I have now been diagnosed with a “mental illness”. The throw away insult sometimes used in professional circles of a “Personality Disorder”, “Major Depression” or how about “Post Traumatic Stress Disorder” are often used, with little investigation into the range of symptoms experienced. Well it is definitely POST; my son is dead! TRAUMATIC definitely, what can be more traumatic than the nightmare of the system and the preventable death of my son by suicide! The STRESS!!! Well what could be more stressful than watching your child die before your eyes of a treatable, curable illness and not be able to do anything to stop it! DISORDER; is my life in disorder? Yes, but more like shattered and although I can try and put the pieces of my life back together, they will always be pieces, nothing I or anyone can do can make them whole again. The slightest touch can shatter me once again.

 

I have all these labels and more applied to me by some professionals; well let me add one more. Let me, who has lived this nightmare call it “Cared Out”. I separated from my husband some years ago, but when my son died and while I was in shock and grieving, well meaning professionals without my knowledge or consent, elected me once again to be my estranged husbands’ carer. “SOMEONE has to be responsible for him!” WHAT SORT OF SYSTEM ALLOWS THIS TO HAPPEN?

 

I wrote to the Prime-minister regarding my son’s death and I was hot potatoed through the system. I didn’t even have the chance to voice my concerns, to challenge the truth and lies of statements made through the Coroners Court. I was notified 2 years after my son’s death that there would be no hearing. I was under the belief that the Coroner investigated preventable deaths and made recommendations to prevent further deaths by similar causes.
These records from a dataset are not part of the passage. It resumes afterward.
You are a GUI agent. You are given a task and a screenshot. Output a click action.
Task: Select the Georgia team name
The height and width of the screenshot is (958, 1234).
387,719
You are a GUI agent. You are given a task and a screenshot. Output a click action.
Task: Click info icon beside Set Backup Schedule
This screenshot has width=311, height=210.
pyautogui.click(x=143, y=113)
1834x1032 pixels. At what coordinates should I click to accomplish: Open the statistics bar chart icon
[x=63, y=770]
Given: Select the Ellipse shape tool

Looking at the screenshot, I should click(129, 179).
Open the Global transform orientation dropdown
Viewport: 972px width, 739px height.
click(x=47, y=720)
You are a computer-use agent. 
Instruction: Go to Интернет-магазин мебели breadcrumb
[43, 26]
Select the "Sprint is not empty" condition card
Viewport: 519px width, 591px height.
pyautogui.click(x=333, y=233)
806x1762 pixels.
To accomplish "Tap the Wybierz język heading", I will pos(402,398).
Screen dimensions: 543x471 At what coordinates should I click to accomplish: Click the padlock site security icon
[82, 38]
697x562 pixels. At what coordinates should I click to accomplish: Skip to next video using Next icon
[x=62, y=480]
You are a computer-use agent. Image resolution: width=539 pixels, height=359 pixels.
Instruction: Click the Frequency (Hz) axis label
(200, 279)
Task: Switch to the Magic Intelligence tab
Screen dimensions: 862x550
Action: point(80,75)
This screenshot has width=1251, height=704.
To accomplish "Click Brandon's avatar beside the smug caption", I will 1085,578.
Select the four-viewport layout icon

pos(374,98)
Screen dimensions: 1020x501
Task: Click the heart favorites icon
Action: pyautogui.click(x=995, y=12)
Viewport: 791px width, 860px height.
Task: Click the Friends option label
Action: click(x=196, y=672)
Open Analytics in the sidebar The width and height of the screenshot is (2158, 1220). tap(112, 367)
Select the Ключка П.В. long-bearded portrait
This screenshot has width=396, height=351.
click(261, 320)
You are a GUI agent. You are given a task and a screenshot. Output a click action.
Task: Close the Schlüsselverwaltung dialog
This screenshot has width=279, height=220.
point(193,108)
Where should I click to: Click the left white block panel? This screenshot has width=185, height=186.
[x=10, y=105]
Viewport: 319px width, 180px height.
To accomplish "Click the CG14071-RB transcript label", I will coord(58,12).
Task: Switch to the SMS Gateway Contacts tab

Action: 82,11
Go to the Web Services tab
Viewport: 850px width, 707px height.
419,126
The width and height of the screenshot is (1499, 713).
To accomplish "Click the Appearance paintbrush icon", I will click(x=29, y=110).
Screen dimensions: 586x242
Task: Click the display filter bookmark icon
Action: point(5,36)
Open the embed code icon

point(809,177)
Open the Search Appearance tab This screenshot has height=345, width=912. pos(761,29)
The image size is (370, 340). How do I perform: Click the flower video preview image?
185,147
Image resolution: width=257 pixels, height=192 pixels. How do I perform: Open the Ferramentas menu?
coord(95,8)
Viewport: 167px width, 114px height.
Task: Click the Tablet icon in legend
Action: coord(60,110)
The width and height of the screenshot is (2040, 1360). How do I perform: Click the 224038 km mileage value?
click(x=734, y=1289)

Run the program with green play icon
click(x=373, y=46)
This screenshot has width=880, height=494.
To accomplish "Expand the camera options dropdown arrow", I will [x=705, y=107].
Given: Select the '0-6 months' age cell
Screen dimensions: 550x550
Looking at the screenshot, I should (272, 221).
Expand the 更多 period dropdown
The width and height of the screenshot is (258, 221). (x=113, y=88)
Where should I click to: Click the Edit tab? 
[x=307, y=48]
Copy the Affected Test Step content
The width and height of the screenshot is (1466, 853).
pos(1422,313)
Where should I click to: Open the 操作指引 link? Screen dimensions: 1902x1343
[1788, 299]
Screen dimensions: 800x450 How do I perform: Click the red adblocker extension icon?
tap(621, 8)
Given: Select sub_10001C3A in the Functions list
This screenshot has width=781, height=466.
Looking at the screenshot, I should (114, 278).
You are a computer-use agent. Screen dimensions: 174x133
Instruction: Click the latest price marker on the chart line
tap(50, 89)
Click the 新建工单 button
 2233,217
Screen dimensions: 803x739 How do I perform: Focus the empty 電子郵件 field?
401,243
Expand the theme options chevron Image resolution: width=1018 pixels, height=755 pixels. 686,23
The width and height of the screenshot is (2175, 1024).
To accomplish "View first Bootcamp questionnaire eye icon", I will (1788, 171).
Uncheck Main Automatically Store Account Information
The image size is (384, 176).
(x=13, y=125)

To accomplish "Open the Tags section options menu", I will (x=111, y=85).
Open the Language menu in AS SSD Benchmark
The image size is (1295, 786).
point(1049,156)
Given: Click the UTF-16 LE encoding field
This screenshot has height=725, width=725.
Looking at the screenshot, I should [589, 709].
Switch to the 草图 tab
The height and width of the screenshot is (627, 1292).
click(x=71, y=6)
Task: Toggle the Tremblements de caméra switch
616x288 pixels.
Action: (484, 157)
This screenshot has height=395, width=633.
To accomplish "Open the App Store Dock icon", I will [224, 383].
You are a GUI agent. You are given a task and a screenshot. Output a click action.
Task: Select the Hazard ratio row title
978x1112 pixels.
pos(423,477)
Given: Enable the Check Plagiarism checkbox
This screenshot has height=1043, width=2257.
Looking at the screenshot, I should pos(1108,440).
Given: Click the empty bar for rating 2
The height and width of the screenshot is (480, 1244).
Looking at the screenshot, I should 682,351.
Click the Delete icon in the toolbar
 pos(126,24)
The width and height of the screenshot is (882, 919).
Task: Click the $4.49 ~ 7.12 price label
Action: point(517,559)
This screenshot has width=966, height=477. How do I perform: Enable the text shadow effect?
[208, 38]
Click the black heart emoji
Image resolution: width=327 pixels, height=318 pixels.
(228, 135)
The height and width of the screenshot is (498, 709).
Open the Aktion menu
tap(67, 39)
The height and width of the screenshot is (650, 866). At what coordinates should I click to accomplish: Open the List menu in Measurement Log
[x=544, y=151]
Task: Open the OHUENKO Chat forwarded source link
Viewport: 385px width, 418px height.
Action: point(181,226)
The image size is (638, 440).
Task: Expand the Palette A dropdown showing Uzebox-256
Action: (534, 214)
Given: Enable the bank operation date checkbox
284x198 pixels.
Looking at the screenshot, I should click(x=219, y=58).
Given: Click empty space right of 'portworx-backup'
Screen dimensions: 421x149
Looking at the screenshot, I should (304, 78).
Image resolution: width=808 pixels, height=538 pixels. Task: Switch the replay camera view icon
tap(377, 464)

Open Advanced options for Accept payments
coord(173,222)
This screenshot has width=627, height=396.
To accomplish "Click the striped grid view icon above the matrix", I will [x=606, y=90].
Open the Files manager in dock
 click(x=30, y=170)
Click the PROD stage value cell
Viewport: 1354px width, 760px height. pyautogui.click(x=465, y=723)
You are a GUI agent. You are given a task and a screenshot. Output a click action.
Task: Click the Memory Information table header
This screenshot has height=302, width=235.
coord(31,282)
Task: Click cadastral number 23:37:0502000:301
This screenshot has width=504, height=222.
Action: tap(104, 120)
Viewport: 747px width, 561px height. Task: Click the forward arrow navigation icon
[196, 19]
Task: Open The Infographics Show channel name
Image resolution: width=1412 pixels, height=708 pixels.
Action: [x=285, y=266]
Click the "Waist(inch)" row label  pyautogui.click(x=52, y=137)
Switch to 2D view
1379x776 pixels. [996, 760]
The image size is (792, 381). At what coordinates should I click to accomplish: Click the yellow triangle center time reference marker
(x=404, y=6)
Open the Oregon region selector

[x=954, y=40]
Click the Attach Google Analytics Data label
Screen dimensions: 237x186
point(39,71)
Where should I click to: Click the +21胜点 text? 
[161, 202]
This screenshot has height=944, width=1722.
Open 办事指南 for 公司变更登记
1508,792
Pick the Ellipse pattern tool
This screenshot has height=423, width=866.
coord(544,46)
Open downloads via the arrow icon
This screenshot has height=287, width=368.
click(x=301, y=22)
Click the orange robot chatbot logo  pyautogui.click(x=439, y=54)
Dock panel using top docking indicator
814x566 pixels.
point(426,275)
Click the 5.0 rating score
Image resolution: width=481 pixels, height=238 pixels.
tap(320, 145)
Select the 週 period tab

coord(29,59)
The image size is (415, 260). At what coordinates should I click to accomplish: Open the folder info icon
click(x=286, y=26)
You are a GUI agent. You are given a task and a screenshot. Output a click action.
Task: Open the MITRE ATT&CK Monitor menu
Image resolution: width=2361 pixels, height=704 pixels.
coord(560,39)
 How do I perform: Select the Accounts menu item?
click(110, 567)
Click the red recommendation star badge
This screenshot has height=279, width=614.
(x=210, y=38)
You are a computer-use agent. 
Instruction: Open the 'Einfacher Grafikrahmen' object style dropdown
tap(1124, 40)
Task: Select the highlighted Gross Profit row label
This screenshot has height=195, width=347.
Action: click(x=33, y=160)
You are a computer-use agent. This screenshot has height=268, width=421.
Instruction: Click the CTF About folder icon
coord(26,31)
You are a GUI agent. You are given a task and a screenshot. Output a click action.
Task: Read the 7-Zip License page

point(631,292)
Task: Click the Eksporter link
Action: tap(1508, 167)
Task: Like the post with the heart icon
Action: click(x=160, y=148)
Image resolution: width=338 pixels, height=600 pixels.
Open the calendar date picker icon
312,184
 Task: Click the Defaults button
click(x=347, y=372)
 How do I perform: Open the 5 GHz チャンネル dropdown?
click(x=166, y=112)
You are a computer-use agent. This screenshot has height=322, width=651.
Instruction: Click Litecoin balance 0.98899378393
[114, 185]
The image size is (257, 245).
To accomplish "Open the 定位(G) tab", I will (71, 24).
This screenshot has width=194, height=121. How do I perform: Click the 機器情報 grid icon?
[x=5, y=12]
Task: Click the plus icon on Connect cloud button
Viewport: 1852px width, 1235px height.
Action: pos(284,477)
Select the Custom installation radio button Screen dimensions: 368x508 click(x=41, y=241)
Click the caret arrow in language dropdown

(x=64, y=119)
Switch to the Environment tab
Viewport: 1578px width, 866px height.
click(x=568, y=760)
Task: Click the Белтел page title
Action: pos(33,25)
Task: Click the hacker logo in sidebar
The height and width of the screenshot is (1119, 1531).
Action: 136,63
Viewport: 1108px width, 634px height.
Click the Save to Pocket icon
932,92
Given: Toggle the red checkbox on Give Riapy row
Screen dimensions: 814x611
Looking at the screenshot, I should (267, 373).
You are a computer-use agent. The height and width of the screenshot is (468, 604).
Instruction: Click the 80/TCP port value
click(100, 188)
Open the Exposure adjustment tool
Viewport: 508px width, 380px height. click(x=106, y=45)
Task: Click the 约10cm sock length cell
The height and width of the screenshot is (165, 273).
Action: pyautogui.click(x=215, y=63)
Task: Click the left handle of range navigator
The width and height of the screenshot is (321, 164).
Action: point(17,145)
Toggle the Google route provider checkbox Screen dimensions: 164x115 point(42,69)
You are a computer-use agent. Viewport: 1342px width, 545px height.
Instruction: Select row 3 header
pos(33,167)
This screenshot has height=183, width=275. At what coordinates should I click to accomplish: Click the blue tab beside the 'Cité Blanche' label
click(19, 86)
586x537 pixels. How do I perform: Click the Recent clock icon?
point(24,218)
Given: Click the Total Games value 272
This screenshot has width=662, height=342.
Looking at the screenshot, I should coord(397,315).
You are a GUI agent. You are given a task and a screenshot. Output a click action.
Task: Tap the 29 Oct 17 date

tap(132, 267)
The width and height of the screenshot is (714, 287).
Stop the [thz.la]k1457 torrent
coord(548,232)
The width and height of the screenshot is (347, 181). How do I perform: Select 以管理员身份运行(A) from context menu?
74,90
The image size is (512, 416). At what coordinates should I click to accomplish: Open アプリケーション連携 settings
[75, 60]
Mental Illness is to hot an issue, it can so easily be swept under the carpet.

 

My son and I were further insulted by some professionals and their biased statements, protecting their professional egos and careers. Their half truths, twisting of the facts and cover ups are what keeps the system the way it is.

 

I recently wrote to the Leader of the Opposition in Parliament. I received a response from his ‘Campaign Office’, containing political notes of their policies on the mental health system. They are just words, not actions for change, hope and recovery.

 

I was recently asked to write our personal story on change, hope and recovery, during Mental Health Week 2004.

 

I have seen some change, mainly brought about by change in staffing, with some very special dedicated professional caring people entering the system, to support the too few already there, who were struggling to make a difference. I have seen some hope for carers and consumers with the role of a carer consultant being established, shamefully only part-time; well it is back to the issue of funding, not need, once again.

 

Recovery. I would ask that each and every person affected by mental illness, consumer, carer, health professionals, social workers, ANYONE involved, to flood your local government with your concerns, needs and respectfully DEMAND for these concerns and needs to be put before the State and Federal Government.

 

It is only through the voice of many that change will happen. Only then will we have a workable system to handle the real number of consumers, carers and all people affected by mental illness.

 

RECOVERY IS IN YOUR HANDS!

 

My personal change will be to be my own carer, to resign from the forced roll as carer for my estranged husband, someone who will not take responsibility for his own illness.

 

Hope for me personally is that I haven’t lived this nightmare for no purpose, that my son’s death was not without reason. That through our story we might encourage people to overcome their fear of stigma and speak out.

 

My recovery will be to regain some level of functional health to enable me to fight for change, to give hope to someone else’s child. To enable someone else’s child to recover and live a valuable, worthwhile life.